Canada needs a new post-secondary plan
Opinions / December 16, 2014
Why we can relate to the student protests in London.
By Tristan Johnston
On Nov. 19, university students in London marched towards Parliament in protest of tuition fees. Thousands came out from all over, including as Glasgow, Newcastle and Leeds. Organizers claim that over 10,000 protesters came out, making it the largest student protest since 2010, when higher fees in the U.K. were introduced. There were some “scuffles” with police, as some protesters broke down barricades and threw paint at storefronts and police.
Overall, the majority of protesters were peaceful, and speeches were made by Caroline Lucas and Natalie Bennett from the Green Party. Protest signs had messages like “Free education, tax the rich,” “Cut war, not welfare,” and “This is getting silly.”

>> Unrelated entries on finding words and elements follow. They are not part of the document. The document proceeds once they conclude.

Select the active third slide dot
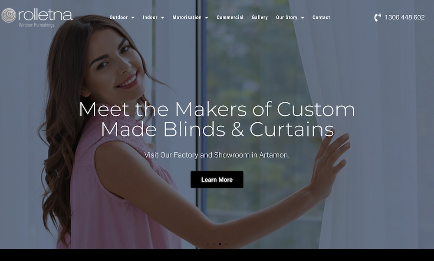Screen dimensions: 434x261 tap(220, 244)
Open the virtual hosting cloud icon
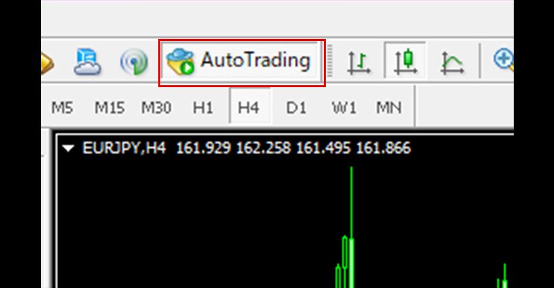Screen dimensions: 554x288 coord(86,61)
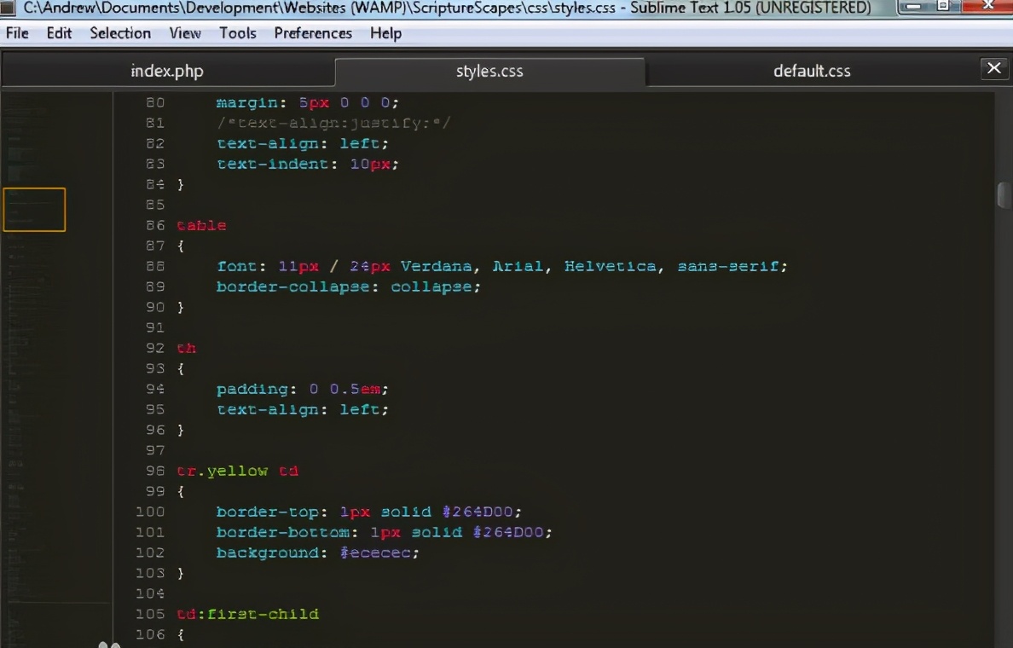Maximize the Sublime Text window
The image size is (1013, 648).
(943, 7)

England, Wales and Northern Ireland have tuition caps of 9,000 pounds per year, or roughly $16,000 Canadian. Scotland has free tuition, as do many countries in the EU and EFTA, such as Germany, Denmark and Norway.
We have had protests like this in Canada as well. Students in Quebec protested for months during 2012 in what they called the “Printemps érable,” or Maple Spring. Even though Quebec has had the lowest tuition fees in North America, nearly 200,000 students protested on March 22 of that year. Ultimately, the tuition hike was halted by newly elected Parti Quebecois in their provincial elections. Could this happen anywhere else in Canada?
The average tuition fee rate for Canada is $5,959 during 2014-2015, or $5,118 in B.C. For the 2013-2014 year, UBC had an average tuition of $4,794, while Kwantlen was $3,855, according to the B.C. Ministry of Education. All over Canada, tuition fees have tripled over the last 20 years, beating out inflation.
Many European nations have it right. Free tuition benefits everyone. The populace becomes more educated, reduces the need for immigration of skilled workers, and increases consumer spending. It’s much easier to get people to spend money when they don’t have to worry about debt or tuition. It can even be argued that it facilitates better class movement, allowing people from poorer backgrounds the chance to do better. Some countries take it to a whole other level, with Finnish students sometimes being paid to go to school. However, it’s hard to imagine such a policy happening in Canada, at least with the Liberals or Conservatives.
Thousands of Canadian students will be loaded with debt by the time they finish university, and most of them will be slowly paying it back for years to come. Having this burden lowers the financial security of an economically pained generation.